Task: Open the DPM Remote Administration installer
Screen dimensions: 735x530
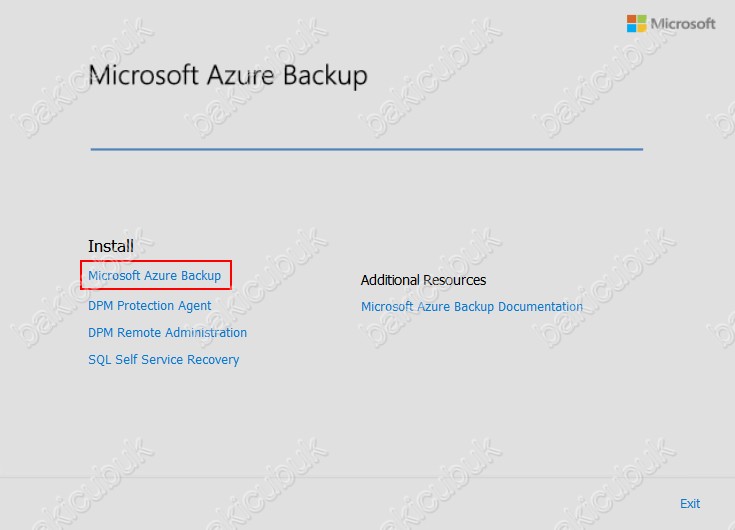Action: 167,332
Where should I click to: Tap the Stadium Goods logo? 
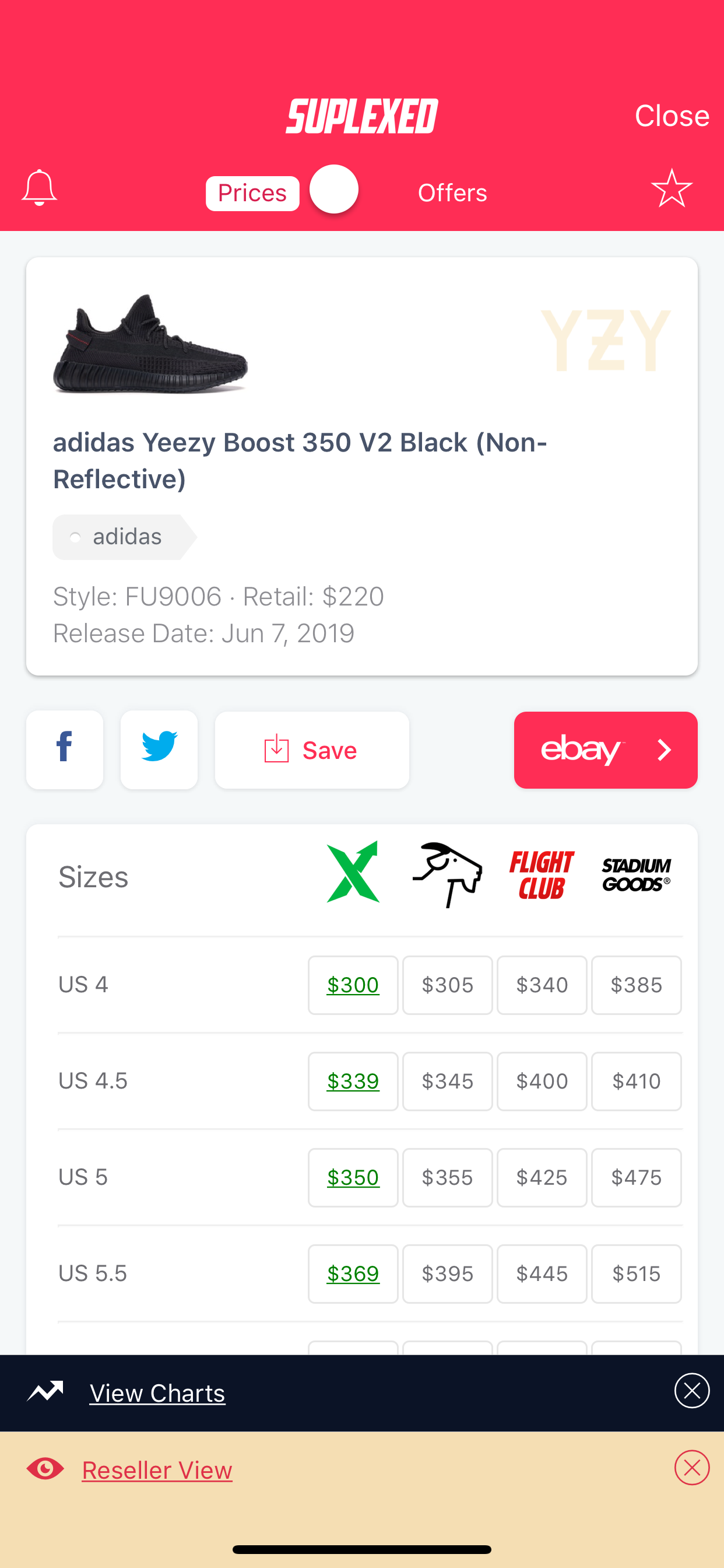(x=636, y=874)
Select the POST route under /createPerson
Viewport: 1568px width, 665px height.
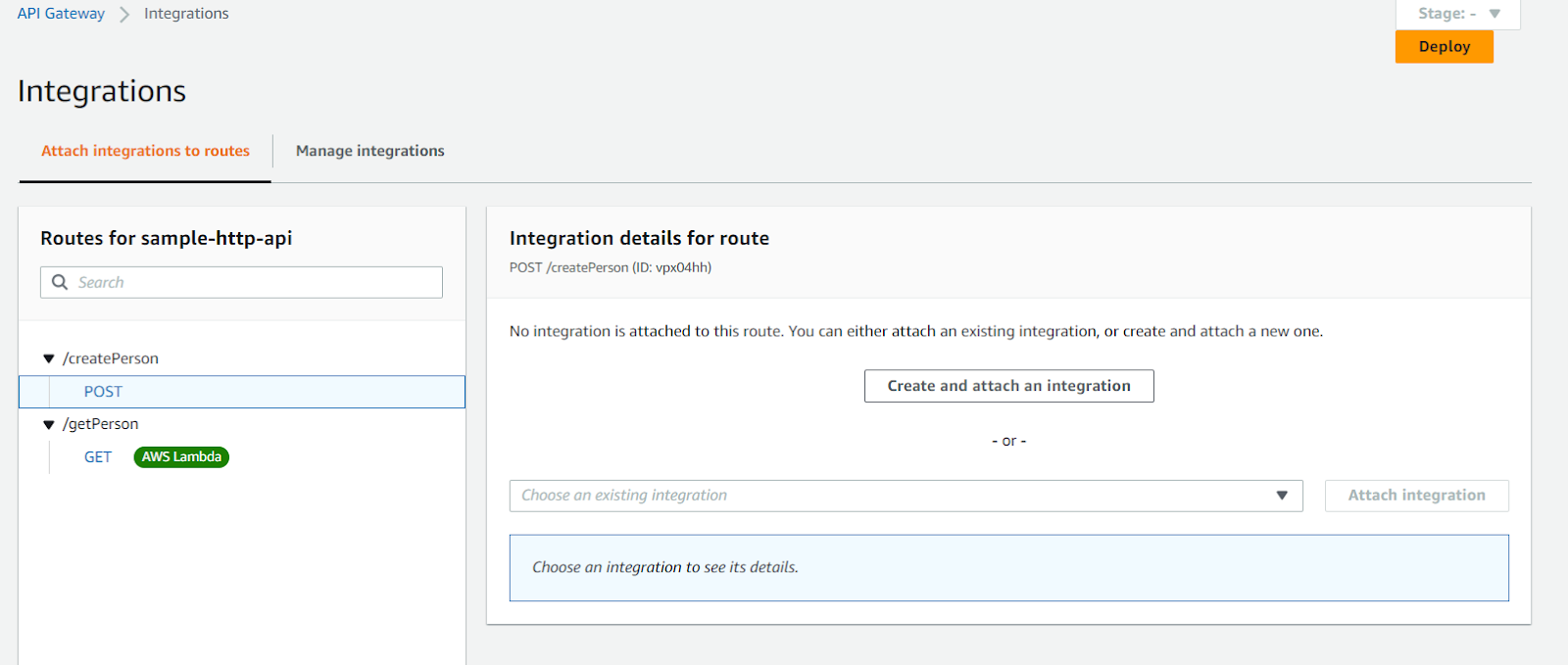coord(103,392)
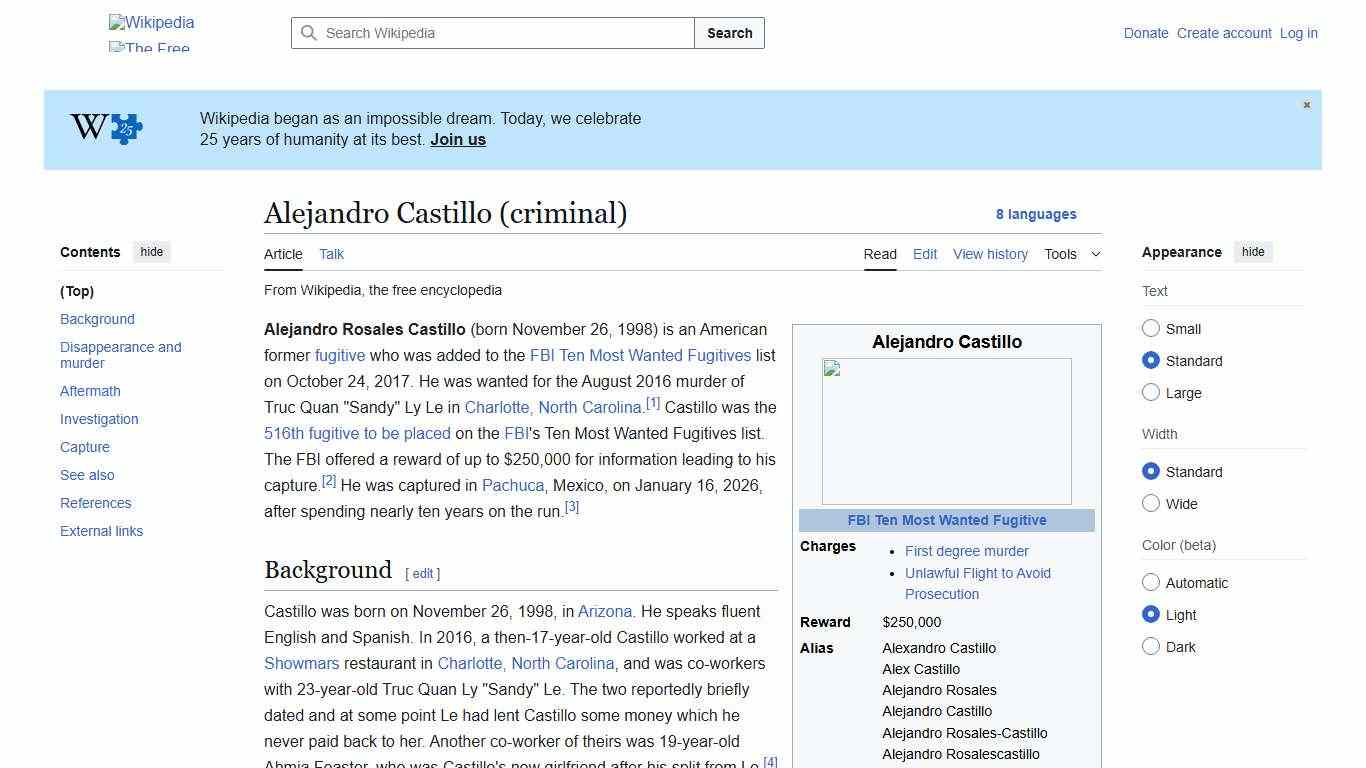Open the View history tab
Image resolution: width=1366 pixels, height=768 pixels.
[989, 254]
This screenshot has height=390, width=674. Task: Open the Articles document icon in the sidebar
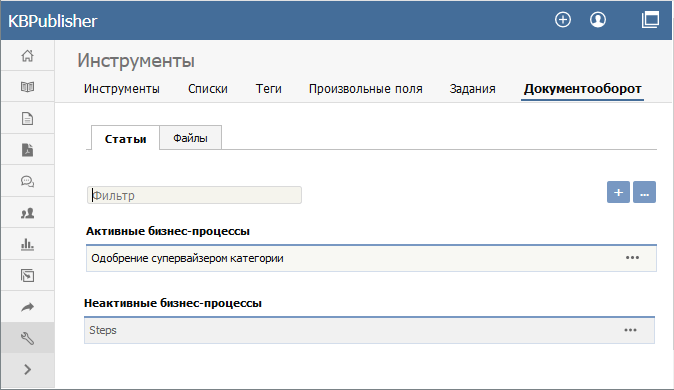point(28,118)
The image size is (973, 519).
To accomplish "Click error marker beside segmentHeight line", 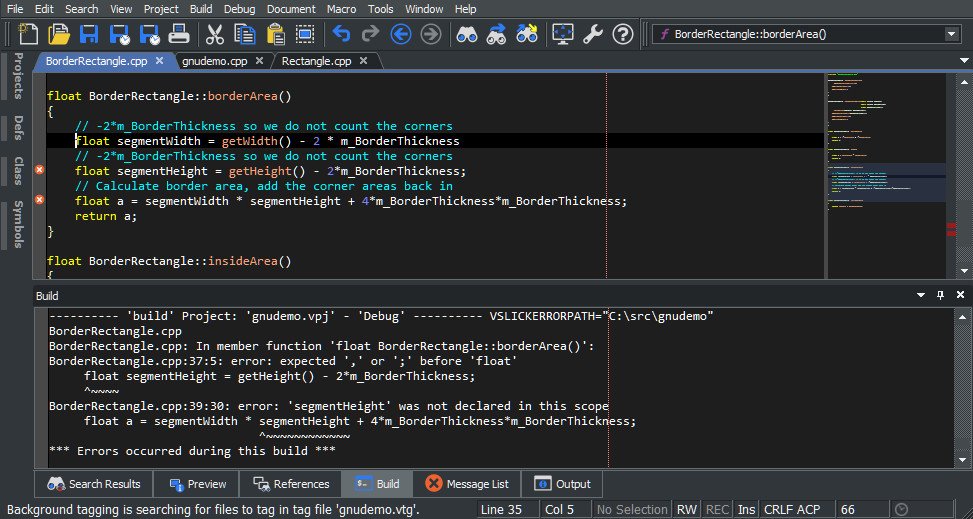I will point(39,171).
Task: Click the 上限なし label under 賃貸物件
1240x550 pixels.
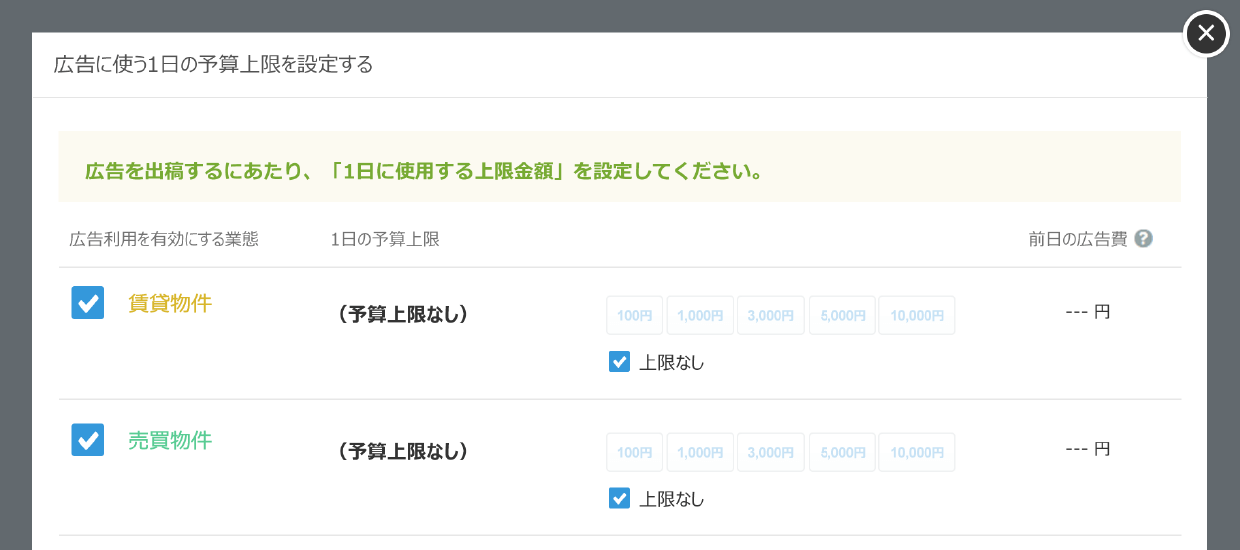Action: 672,363
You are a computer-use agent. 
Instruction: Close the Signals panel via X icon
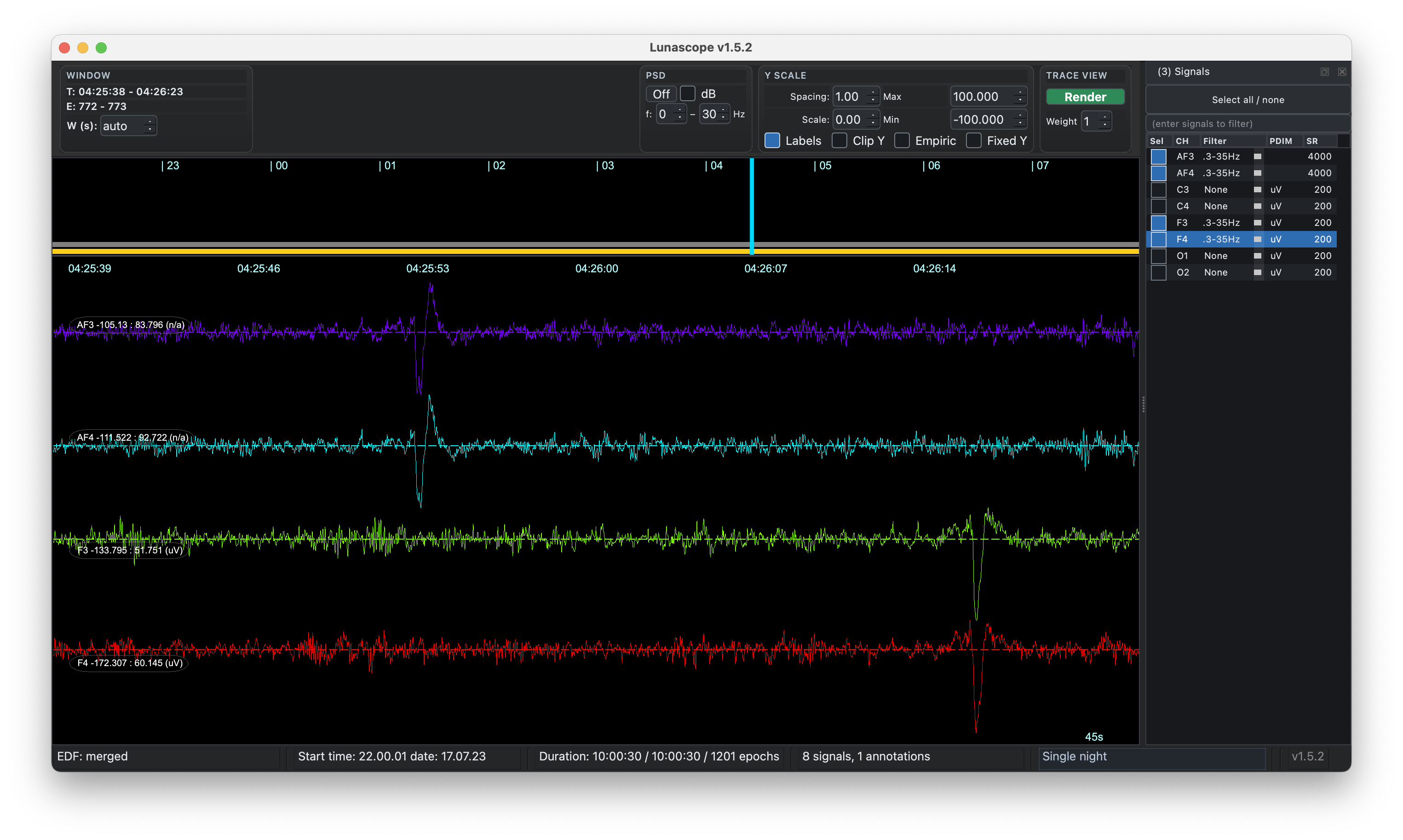[x=1342, y=72]
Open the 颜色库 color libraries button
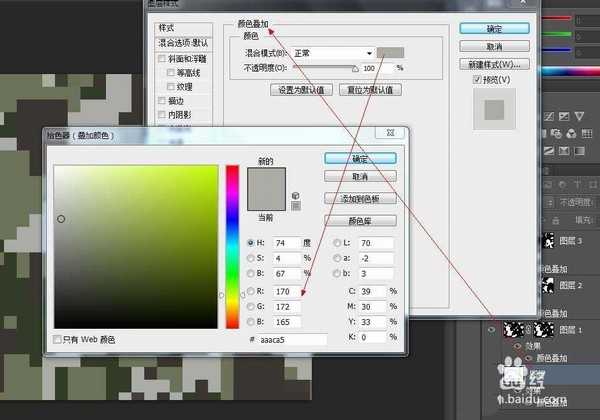 (360, 219)
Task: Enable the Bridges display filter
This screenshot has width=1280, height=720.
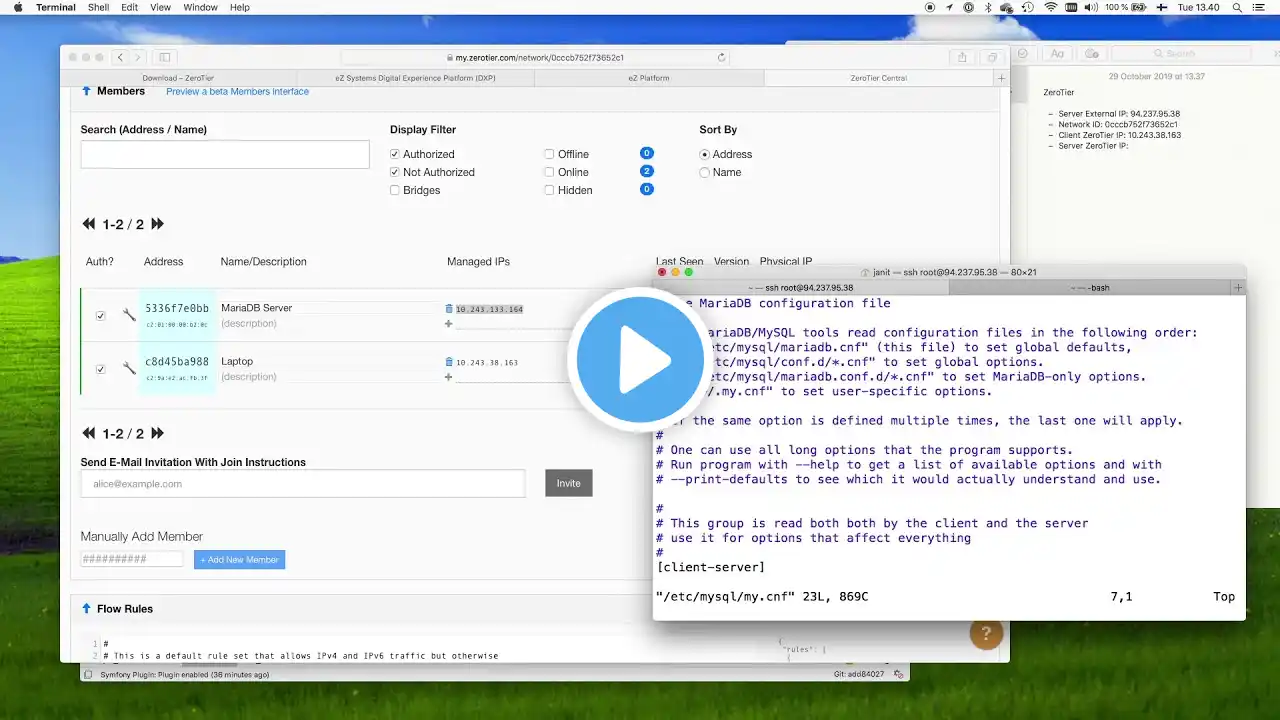Action: (x=395, y=190)
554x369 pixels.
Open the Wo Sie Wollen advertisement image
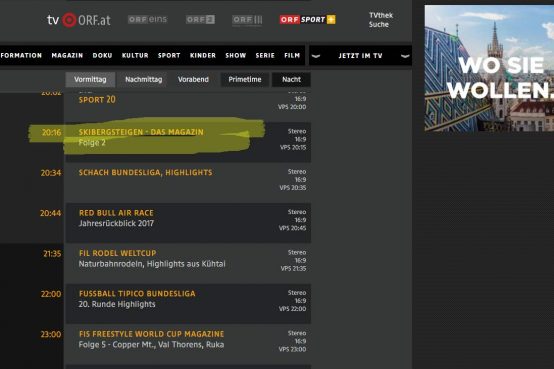(489, 68)
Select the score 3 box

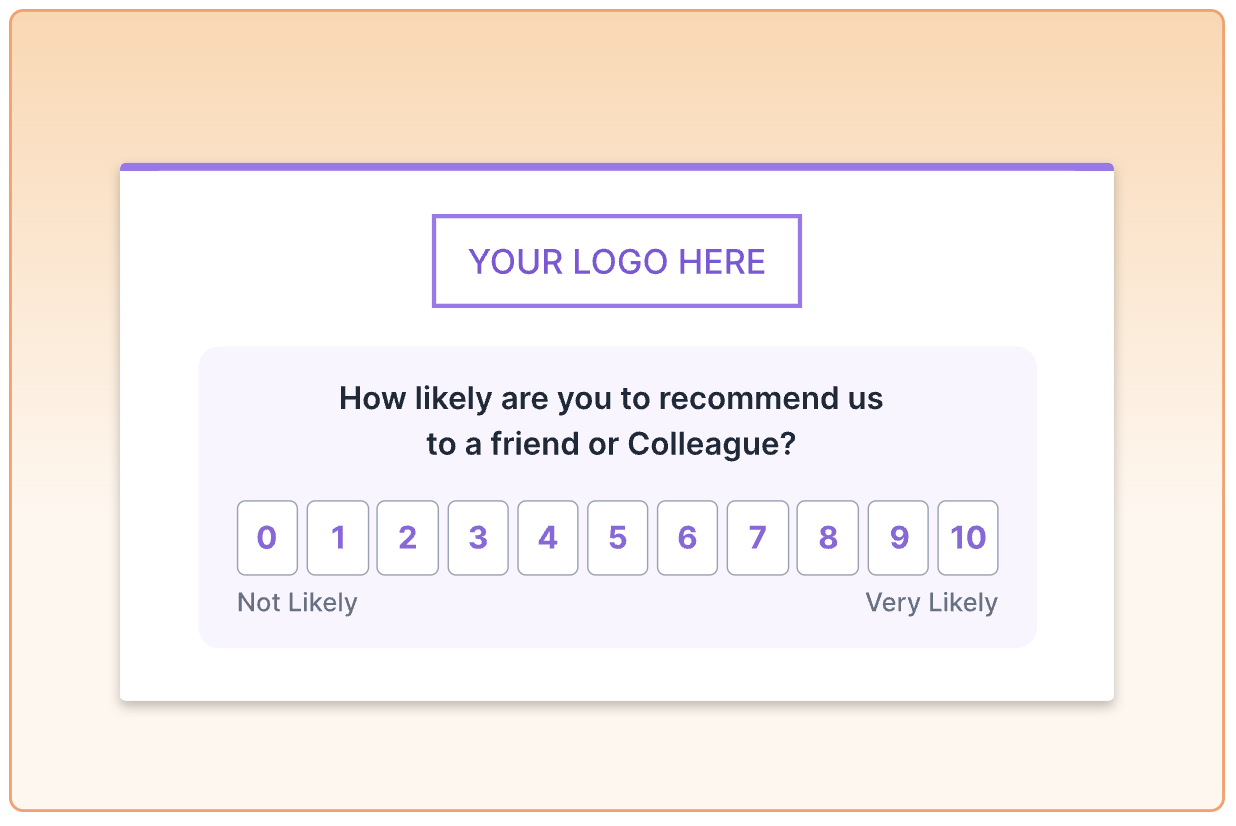478,538
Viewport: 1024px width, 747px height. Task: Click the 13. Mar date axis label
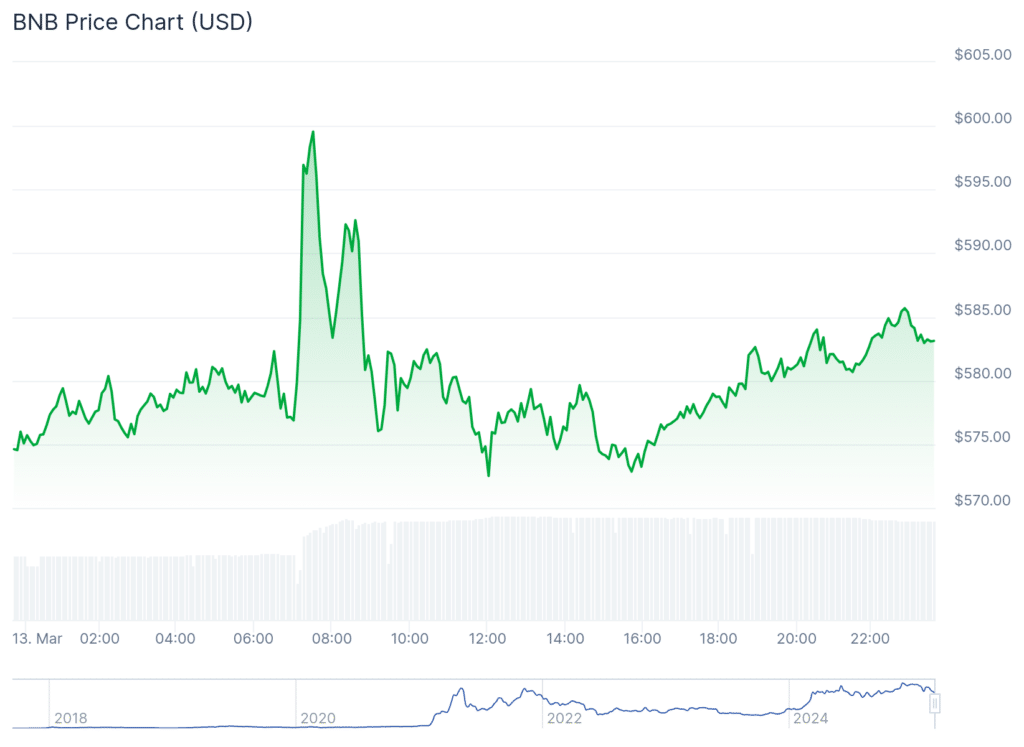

——

Rewrite the records from the line with "Task: Enable the Bridges display filter" through the end of the records, swapping "advertisement image" for "banner" and keeping everything else unchanged. Leave the pictures out of your answer.

Task: Enable the Bridges display filter
This screenshot has width=1280, height=720.
Action: (x=395, y=190)
554x369 pixels.
Open the Wo Sie Wollen banner
(489, 68)
Select the score 3 box

478,538
Viewport: 1024px width, 747px height. Task: Click the 13. Mar date axis label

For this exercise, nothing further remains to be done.